- YOUR GOAL
Word for word, retype each record shown below.

EXERCISE DATA Block Start

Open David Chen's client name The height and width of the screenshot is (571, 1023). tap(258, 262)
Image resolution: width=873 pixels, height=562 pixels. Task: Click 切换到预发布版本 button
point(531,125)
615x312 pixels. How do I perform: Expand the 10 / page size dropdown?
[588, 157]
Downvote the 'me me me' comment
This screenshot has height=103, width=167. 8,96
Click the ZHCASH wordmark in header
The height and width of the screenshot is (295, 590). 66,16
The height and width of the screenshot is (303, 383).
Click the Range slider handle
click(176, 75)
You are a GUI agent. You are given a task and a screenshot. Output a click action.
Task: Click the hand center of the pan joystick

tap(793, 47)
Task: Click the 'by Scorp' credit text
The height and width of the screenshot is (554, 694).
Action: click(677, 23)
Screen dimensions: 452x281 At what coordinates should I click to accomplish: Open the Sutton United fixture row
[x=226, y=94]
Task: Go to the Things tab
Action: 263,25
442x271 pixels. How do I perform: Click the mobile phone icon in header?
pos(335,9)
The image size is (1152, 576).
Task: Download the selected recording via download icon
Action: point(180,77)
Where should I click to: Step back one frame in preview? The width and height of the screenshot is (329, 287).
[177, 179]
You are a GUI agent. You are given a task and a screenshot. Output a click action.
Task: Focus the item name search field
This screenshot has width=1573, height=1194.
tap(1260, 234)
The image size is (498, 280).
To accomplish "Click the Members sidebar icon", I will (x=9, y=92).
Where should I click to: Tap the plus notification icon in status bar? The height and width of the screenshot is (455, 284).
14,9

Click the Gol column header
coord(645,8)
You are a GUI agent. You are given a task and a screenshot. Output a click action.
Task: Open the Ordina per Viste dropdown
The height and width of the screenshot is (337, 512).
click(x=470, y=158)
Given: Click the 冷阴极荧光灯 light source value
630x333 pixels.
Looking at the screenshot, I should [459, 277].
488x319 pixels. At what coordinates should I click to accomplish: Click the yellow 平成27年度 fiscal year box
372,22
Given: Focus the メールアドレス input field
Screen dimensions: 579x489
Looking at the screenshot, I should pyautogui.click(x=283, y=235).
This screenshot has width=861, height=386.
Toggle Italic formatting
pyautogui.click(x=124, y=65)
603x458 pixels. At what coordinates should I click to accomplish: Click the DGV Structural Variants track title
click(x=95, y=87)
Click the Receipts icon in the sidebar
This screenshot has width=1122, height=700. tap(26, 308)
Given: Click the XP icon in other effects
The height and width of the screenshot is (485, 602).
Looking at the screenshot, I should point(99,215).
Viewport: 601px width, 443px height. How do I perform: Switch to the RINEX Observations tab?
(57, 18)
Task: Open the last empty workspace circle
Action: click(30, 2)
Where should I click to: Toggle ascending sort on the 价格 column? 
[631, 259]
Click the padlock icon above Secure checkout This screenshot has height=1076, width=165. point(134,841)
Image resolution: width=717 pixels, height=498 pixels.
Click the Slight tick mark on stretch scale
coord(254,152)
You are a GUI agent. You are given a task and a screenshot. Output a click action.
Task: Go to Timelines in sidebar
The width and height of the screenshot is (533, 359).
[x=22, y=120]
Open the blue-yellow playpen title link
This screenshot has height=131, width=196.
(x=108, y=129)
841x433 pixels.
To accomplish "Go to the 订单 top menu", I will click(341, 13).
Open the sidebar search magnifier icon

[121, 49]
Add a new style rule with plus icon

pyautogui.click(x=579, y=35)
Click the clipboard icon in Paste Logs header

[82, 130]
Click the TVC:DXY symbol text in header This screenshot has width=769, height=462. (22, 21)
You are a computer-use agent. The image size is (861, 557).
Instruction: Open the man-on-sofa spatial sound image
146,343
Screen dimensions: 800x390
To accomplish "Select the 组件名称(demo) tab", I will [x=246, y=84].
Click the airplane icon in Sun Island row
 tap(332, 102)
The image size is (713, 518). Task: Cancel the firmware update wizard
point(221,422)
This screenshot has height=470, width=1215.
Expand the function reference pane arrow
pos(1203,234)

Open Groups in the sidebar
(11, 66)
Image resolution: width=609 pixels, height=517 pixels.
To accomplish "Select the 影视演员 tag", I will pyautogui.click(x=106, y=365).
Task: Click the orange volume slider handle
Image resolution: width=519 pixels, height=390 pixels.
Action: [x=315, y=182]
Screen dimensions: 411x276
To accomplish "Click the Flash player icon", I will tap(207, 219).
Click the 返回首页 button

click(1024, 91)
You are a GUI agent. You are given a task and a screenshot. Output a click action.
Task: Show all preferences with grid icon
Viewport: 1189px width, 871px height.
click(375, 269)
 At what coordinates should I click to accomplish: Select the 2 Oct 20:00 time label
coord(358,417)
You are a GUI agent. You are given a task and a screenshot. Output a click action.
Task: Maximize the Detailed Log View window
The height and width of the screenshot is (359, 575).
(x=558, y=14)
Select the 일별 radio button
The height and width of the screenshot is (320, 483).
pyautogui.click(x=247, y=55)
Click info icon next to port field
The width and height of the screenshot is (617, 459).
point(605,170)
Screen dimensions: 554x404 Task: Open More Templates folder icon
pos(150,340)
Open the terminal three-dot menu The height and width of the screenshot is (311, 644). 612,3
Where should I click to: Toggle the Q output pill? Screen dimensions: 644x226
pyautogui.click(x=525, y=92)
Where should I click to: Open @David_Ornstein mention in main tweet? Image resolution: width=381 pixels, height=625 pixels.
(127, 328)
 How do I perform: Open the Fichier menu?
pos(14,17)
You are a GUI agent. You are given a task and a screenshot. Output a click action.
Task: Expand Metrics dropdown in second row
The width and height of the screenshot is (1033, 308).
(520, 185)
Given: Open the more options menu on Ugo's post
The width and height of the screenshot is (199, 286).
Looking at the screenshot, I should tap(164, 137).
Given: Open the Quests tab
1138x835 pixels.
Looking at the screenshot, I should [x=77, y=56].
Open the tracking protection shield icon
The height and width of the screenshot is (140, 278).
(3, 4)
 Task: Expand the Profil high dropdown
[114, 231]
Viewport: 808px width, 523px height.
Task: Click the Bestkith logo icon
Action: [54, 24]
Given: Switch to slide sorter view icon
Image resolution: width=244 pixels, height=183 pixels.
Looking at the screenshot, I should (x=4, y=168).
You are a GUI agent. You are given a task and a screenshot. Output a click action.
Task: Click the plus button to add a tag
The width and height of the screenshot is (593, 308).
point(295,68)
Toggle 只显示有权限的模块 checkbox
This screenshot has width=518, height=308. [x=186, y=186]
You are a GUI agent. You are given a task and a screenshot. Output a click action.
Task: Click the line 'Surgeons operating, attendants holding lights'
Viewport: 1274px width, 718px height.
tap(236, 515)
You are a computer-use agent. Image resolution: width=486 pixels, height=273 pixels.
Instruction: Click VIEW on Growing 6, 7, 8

EXERCISE DATA Block End

- OUTPUT FOR THIS EXERCISE
Open David Chen's client name The height and width of the screenshot is (571, 1023). tap(258, 262)
Image resolution: width=873 pixels, height=562 pixels. Task: Click 切换到预发布版本 button
point(531,125)
615x312 pixels. How do I perform: Expand the 10 / page size dropdown?
[588, 157]
Downvote the 'me me me' comment
This screenshot has height=103, width=167. 8,96
Click the ZHCASH wordmark in header
The height and width of the screenshot is (295, 590). 66,16
The height and width of the screenshot is (303, 383).
Click the Range slider handle
click(176, 75)
You are a GUI agent. You are given a task and a screenshot. Output a click action.
Task: Click the hand center of the pan joystick

tap(793, 47)
Task: Click the 'by Scorp' credit text
The height and width of the screenshot is (554, 694).
Action: click(677, 23)
Screen dimensions: 452x281 At what coordinates should I click to accomplish: Open the Sutton United fixture row
[x=226, y=94]
Task: Go to the Things tab
Action: 263,25
442x271 pixels. How do I perform: Click the mobile phone icon in header?
pos(335,9)
The image size is (1152, 576).
Task: Download the selected recording via download icon
Action: point(180,77)
Where should I click to: Step back one frame in preview? The width and height of the screenshot is (329, 287).
[177, 179]
You are a GUI agent. You are given a task and a screenshot. Output a click action.
Task: Focus the item name search field
This screenshot has width=1573, height=1194.
tap(1260, 234)
The image size is (498, 280).
To accomplish "Click the Members sidebar icon", I will (x=9, y=92).
Where should I click to: Tap the plus notification icon in status bar? The height and width of the screenshot is (455, 284).
14,9

Click the Gol column header
coord(645,8)
You are a GUI agent. You are given a task and a screenshot. Output a click action.
Task: Open the Ordina per Viste dropdown
The height and width of the screenshot is (337, 512).
click(x=470, y=158)
Given: Click the 冷阴极荧光灯 light source value
630x333 pixels.
Looking at the screenshot, I should [459, 277].
488x319 pixels. At what coordinates should I click to accomplish: Click the yellow 平成27年度 fiscal year box
372,22
Given: Focus the メールアドレス input field
Screen dimensions: 579x489
Looking at the screenshot, I should pyautogui.click(x=283, y=235).
This screenshot has width=861, height=386.
Toggle Italic formatting
pyautogui.click(x=124, y=65)
603x458 pixels. At what coordinates should I click to accomplish: Click the DGV Structural Variants track title
click(x=95, y=87)
Click the Receipts icon in the sidebar
This screenshot has width=1122, height=700. tap(26, 308)
Given: Click the XP icon in other effects
The height and width of the screenshot is (485, 602).
Looking at the screenshot, I should point(99,215).
Viewport: 601px width, 443px height. How do I perform: Switch to the RINEX Observations tab?
(57, 18)
Task: Open the last empty workspace circle
Action: click(30, 2)
Where should I click to: Toggle ascending sort on the 价格 column? 
[631, 259]
Click the padlock icon above Secure checkout This screenshot has height=1076, width=165. point(134,841)
Image resolution: width=717 pixels, height=498 pixels.
Click the Slight tick mark on stretch scale
coord(254,152)
You are a GUI agent. You are given a task and a screenshot. Output a click action.
Task: Go to Timelines in sidebar
The width and height of the screenshot is (533, 359).
[x=22, y=120]
Open the blue-yellow playpen title link
This screenshot has height=131, width=196.
(x=108, y=129)
841x433 pixels.
To accomplish "Go to the 订单 top menu", I will click(341, 13).
Open the sidebar search magnifier icon

[121, 49]
Add a new style rule with plus icon

pyautogui.click(x=579, y=35)
Click the clipboard icon in Paste Logs header

[82, 130]
Click the TVC:DXY symbol text in header This screenshot has width=769, height=462. (22, 21)
You are a computer-use agent. The image size is (861, 557).
Instruction: Open the man-on-sofa spatial sound image
146,343
Screen dimensions: 800x390
To accomplish "Select the 组件名称(demo) tab", I will [x=246, y=84].
Click the airplane icon in Sun Island row
 tap(332, 102)
The image size is (713, 518). Task: Cancel the firmware update wizard
point(221,422)
This screenshot has height=470, width=1215.
Expand the function reference pane arrow
pos(1203,234)

Open Groups in the sidebar
(11, 66)
Image resolution: width=609 pixels, height=517 pixels.
To accomplish "Select the 影视演员 tag", I will pyautogui.click(x=106, y=365).
Task: Click the orange volume slider handle
Image resolution: width=519 pixels, height=390 pixels.
Action: [x=315, y=182]
Screen dimensions: 411x276
To accomplish "Click the Flash player icon", I will tap(207, 219).
Click the 返回首页 button

click(1024, 91)
You are a GUI agent. You are given a task and a screenshot. Output a click action.
Task: Show all preferences with grid icon
Viewport: 1189px width, 871px height.
click(375, 269)
 At what coordinates should I click to accomplish: Select the 2 Oct 20:00 time label
coord(358,417)
You are a GUI agent. You are given a task and a screenshot. Output a click action.
Task: Maximize the Detailed Log View window
The height and width of the screenshot is (359, 575).
(x=558, y=14)
Select the 일별 radio button
The height and width of the screenshot is (320, 483).
pyautogui.click(x=247, y=55)
Click info icon next to port field
The width and height of the screenshot is (617, 459).
point(605,170)
Screen dimensions: 554x404 Task: Open More Templates folder icon
pos(150,340)
Open the terminal three-dot menu The height and width of the screenshot is (311, 644). 612,3
Where should I click to: Toggle the Q output pill? Screen dimensions: 644x226
pyautogui.click(x=525, y=92)
Where should I click to: Open @David_Ornstein mention in main tweet? Image resolution: width=381 pixels, height=625 pixels.
(127, 328)
 How do I perform: Open the Fichier menu?
pos(14,17)
You are a GUI agent. You are given a task and a screenshot. Output a click action.
Task: Expand Metrics dropdown in second row
The width and height of the screenshot is (1033, 308).
(520, 185)
Given: Open the more options menu on Ugo's post
The width and height of the screenshot is (199, 286).
Looking at the screenshot, I should tap(164, 137).
Given: Open the Quests tab
1138x835 pixels.
Looking at the screenshot, I should [x=77, y=56].
Open the tracking protection shield icon
The height and width of the screenshot is (140, 278).
(3, 4)
 Task: Expand the Profil high dropdown
[114, 231]
Viewport: 808px width, 523px height.
Task: Click the Bestkith logo icon
Action: [54, 24]
Given: Switch to slide sorter view icon
Image resolution: width=244 pixels, height=183 pixels.
Looking at the screenshot, I should (x=4, y=168).
You are a GUI agent. You are given a task and a screenshot. Output a click action.
Task: Click the plus button to add a tag
The width and height of the screenshot is (593, 308).
point(295,68)
Toggle 只显示有权限的模块 checkbox
This screenshot has width=518, height=308. [x=186, y=186]
You are a GUI agent. You are given a task and a screenshot. Output a click action.
Task: Click the line 'Surgeons operating, attendants holding lights'
Viewport: 1274px width, 718px height.
tap(236, 515)
You are a computer-use agent. Image resolution: width=486 pixels, height=273 pixels.
Instruction: Click VIEW on Growing 6, 7, 8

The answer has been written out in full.